WHAT IS EXPECTED:
Extract every line of the data below that contains the string "located".

SOURCE RECORDS:
==========
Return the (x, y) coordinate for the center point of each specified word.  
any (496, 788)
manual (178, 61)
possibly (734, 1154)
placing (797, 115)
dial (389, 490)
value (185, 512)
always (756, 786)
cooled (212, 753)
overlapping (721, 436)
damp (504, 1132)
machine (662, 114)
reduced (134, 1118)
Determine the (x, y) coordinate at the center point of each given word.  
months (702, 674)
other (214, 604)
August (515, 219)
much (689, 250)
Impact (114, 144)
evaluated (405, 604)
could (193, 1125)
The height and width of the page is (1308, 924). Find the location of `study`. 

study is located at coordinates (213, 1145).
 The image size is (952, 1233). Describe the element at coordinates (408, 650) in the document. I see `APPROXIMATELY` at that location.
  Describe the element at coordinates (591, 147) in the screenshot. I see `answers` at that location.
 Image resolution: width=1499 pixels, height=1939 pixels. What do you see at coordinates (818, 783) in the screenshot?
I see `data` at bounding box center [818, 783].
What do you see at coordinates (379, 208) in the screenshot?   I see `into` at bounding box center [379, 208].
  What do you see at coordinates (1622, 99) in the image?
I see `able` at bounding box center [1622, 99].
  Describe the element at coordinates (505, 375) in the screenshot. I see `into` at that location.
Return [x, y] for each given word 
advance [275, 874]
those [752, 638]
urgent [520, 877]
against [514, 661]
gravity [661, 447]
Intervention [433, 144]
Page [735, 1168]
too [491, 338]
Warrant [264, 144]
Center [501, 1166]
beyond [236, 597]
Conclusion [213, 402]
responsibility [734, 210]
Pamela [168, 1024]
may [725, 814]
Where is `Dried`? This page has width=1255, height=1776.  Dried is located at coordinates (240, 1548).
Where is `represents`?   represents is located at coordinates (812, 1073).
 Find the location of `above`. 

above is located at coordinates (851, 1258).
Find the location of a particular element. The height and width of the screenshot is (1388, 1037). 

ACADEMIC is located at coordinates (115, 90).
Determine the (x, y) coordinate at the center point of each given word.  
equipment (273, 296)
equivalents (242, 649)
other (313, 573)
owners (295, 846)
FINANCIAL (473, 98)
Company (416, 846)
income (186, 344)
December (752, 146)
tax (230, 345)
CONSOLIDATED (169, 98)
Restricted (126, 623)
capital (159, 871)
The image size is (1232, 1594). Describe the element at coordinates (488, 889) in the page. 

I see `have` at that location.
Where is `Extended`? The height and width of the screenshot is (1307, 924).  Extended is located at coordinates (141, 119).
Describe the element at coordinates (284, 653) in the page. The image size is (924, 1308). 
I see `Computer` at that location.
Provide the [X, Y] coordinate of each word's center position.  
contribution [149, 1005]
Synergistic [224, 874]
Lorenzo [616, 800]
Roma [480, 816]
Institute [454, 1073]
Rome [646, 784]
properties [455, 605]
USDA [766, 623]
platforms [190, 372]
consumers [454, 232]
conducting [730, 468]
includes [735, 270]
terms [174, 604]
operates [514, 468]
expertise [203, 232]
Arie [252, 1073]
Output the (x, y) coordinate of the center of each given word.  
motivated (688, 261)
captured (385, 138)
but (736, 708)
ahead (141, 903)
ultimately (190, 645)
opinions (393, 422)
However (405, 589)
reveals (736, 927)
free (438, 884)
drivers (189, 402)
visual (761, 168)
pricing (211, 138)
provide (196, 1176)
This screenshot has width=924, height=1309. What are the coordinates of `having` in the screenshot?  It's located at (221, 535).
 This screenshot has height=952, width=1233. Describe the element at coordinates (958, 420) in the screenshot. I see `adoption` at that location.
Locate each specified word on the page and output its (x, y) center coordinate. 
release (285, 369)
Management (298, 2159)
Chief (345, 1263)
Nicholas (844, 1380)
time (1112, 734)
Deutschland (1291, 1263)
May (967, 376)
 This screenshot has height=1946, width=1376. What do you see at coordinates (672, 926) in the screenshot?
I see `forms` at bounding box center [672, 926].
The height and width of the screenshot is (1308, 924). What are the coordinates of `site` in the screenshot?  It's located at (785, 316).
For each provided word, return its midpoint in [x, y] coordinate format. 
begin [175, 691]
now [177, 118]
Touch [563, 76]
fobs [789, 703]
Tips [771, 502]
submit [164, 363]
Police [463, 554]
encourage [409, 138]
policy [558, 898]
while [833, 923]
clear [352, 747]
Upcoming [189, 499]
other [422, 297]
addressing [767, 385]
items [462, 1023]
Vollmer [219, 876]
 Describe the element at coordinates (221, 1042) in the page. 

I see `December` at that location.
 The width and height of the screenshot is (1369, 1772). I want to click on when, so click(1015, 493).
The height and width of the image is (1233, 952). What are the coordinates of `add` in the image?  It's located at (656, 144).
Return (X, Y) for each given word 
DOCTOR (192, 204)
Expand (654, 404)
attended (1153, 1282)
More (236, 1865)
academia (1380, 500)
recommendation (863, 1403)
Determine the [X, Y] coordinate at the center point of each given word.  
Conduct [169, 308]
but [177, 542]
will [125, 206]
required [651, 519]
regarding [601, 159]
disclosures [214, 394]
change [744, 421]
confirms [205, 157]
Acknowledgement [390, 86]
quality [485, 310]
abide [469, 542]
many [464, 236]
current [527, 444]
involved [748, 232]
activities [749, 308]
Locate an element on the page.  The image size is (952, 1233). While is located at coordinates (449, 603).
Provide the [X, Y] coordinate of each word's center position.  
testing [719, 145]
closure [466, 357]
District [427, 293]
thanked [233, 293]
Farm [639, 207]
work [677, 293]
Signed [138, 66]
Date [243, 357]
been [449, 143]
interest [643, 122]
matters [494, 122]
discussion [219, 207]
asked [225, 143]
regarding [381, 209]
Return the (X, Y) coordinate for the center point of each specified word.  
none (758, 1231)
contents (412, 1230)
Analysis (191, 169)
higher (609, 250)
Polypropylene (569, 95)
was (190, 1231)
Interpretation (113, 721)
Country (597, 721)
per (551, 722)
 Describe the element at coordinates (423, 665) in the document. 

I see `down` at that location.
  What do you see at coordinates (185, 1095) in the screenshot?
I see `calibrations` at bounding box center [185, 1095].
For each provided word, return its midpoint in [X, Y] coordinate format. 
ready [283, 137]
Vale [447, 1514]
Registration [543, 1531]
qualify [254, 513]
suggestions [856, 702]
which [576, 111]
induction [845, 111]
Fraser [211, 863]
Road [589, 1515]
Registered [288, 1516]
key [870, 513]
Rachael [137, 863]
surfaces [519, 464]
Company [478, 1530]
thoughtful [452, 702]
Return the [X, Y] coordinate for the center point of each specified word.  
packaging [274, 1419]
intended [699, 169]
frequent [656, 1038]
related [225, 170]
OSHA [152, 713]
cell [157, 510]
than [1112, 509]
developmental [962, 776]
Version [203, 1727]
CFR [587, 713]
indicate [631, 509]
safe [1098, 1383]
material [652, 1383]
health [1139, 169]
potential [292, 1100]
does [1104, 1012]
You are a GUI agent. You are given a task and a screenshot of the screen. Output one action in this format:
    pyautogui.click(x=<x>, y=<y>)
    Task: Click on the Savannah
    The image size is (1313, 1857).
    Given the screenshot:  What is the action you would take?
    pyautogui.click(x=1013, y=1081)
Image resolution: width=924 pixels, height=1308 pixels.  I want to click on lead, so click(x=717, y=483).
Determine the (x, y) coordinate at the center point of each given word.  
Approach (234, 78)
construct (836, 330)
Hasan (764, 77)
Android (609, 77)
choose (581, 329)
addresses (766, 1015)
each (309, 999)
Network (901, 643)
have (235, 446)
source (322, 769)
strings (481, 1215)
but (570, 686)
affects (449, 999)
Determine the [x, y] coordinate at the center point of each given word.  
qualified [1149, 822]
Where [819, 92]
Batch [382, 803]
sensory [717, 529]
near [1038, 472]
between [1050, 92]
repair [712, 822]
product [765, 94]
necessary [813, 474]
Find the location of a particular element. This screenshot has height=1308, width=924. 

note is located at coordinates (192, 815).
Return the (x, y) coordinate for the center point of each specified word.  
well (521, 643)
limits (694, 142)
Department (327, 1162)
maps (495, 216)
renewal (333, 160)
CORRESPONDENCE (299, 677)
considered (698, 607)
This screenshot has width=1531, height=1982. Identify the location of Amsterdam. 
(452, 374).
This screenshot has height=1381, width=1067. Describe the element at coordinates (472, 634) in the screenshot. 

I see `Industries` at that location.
==========
THE REPLY:
study is located at coordinates (213, 1145).
Where is `Dried`? This page has width=1255, height=1776.  Dried is located at coordinates (240, 1548).
Where is `represents`?   represents is located at coordinates (812, 1073).
above is located at coordinates (851, 1258).
ACADEMIC is located at coordinates (115, 90).
Where is `Extended`? The height and width of the screenshot is (1307, 924).  Extended is located at coordinates (141, 119).
This screenshot has width=924, height=1309. What are the coordinates of `having` in the screenshot?  It's located at (221, 535).
The height and width of the screenshot is (1308, 924). What are the coordinates of `site` in the screenshot?  It's located at (785, 316).
The height and width of the image is (1233, 952). What are the coordinates of `add` in the image?  It's located at (656, 144).
Locate an element on the page.  The image size is (952, 1233). While is located at coordinates (449, 603).
note is located at coordinates (192, 815).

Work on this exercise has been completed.